With the "everyone thought they had WMD," and the "intelligence failures" memes still alive and making their way into generalized un-nuanced historical memory and mythology, I thought I would revisit this article from
February 2004. I and most everyone here didn't need Blumenthal to tell us this, we remembered the CIA, Scott Ritter, IAEA and intelligence-community members & diplomat resignation stories quite well, despite their constant interment on pages B-9 in publications everywhere. But I thought some of the newer DUers might want to see this (power search LynnTheDem's threads on the issue if you want more), and it is good for all of us to remember, as well. - H'spit
http://www.guardian.co.uk/Iraq/Story/0,2763,1141401,00.htmlThere was no failure of intelligence
US spies were ignored, or worse, if they failed to make the case for warSidney Blumenthal
Thursday February 5, 2004
The Guardian
- snip -
Kay's testimony was the catalyst for this u-turn, but only one of his claims is correct: that he was wrong.
The truth is that much of the intelligence community did not fail, but presented correct assessments and warnings, that were overridden and suppressed. On virtually every single important claim made by the Bush administration in its case for war, there was serious dissension. Discordant views - not from individual analysts but from several intelligence agencies as a whole - were kept from the public as momentum was built for a congressional vote on the war resolution.
- snip -
Bruce Hardcastle was a senior officer for the Middle East for the Defence Intelligence Agency. When Bush insisted that Saddam was actively and urgently engaged in a nuclear weapons programme and had renewed production of chemical weapons, the DIA reported otherwise. According to Patrick Lang, the former head of human intelligence at the CIA, Hardcastle "told
that the way they were handling evidence was wrong." The response was not simply to remove Hardcastle from his post: "They did away with his job," Lang says. "They wanted only liaison officers ... not a senior intelligence person who argued with them."

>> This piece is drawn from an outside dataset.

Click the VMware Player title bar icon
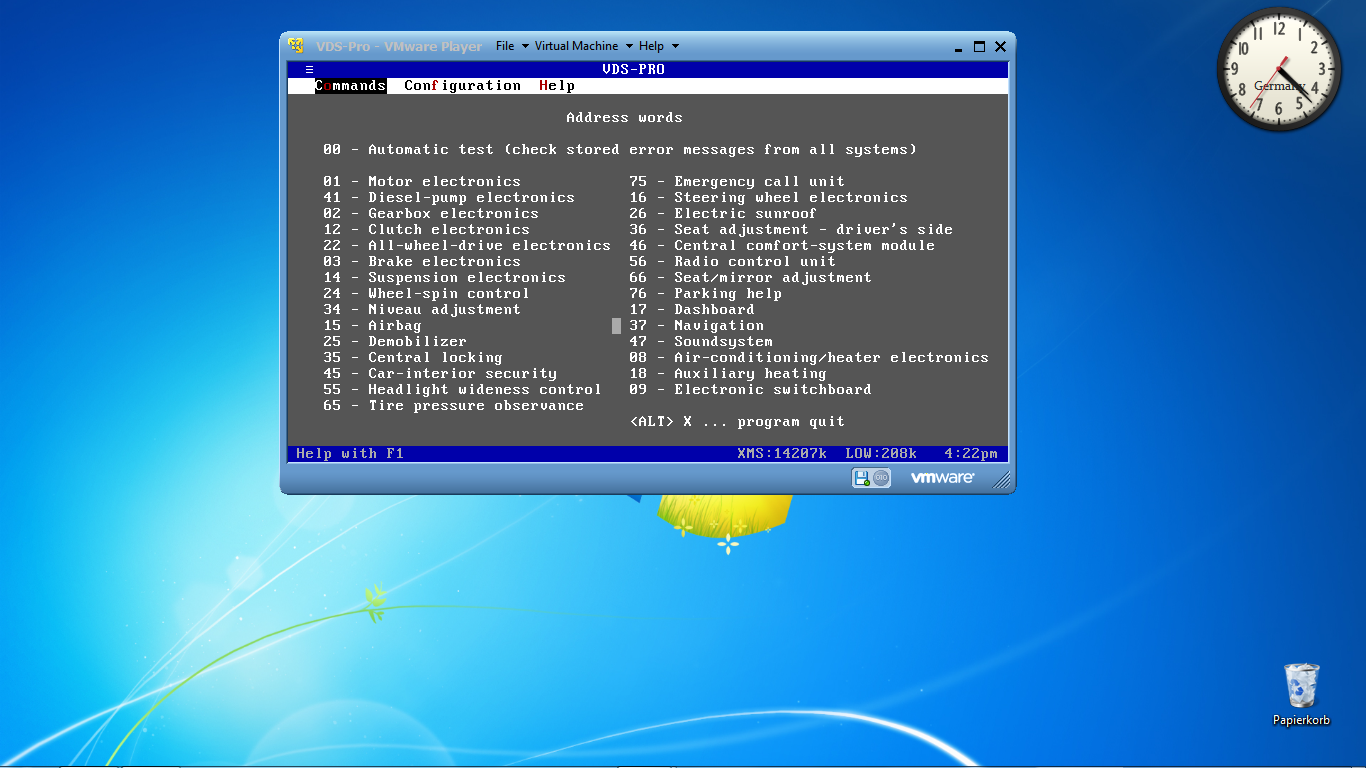point(296,46)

When the state department's bureau of intelligence and research (INR) submitted reports which did not support the administration's case - saying, for example, that the aluminum tubes Saddam possessed were for conventional rocketry, not nuclear weapons (a report corroborated by department of energy analysts), or that mobile laboratories were not for WMDs, or that the story about Saddam seeking uranium in Niger was bogus, or that there was no link between Saddam and al-Qaida (a report backed by the CIA) - its analyses were shunted aside. Greg Thielman, chief of the INR at the time, told me: "Everyone in the intelligence community knew that the White House couldn't care less about any information suggesting that there were no WMDs or that the UN inspectors were very effective."

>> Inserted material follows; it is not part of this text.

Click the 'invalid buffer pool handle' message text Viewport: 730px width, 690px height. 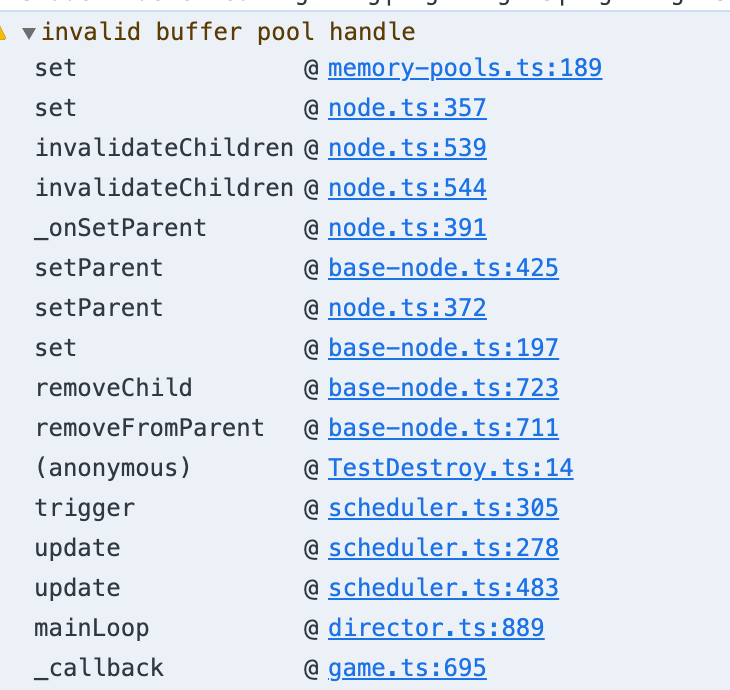[228, 32]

When the CIA debunked the tales about Niger uranium and the Saddam/al-Qaida connection, its reports were ignored and direct pressure applied. In October 2002, the White House inserted mention of the uranium into a speech Bush was to deliver, but the CIA objected and it was excised. Three months later, it reappeared in his state of the union address. National security adviser Condoleezza Rice claimed never to have seen the original CIA memo and deputy national security adviser Stephen Hadley said he had forgotten about it.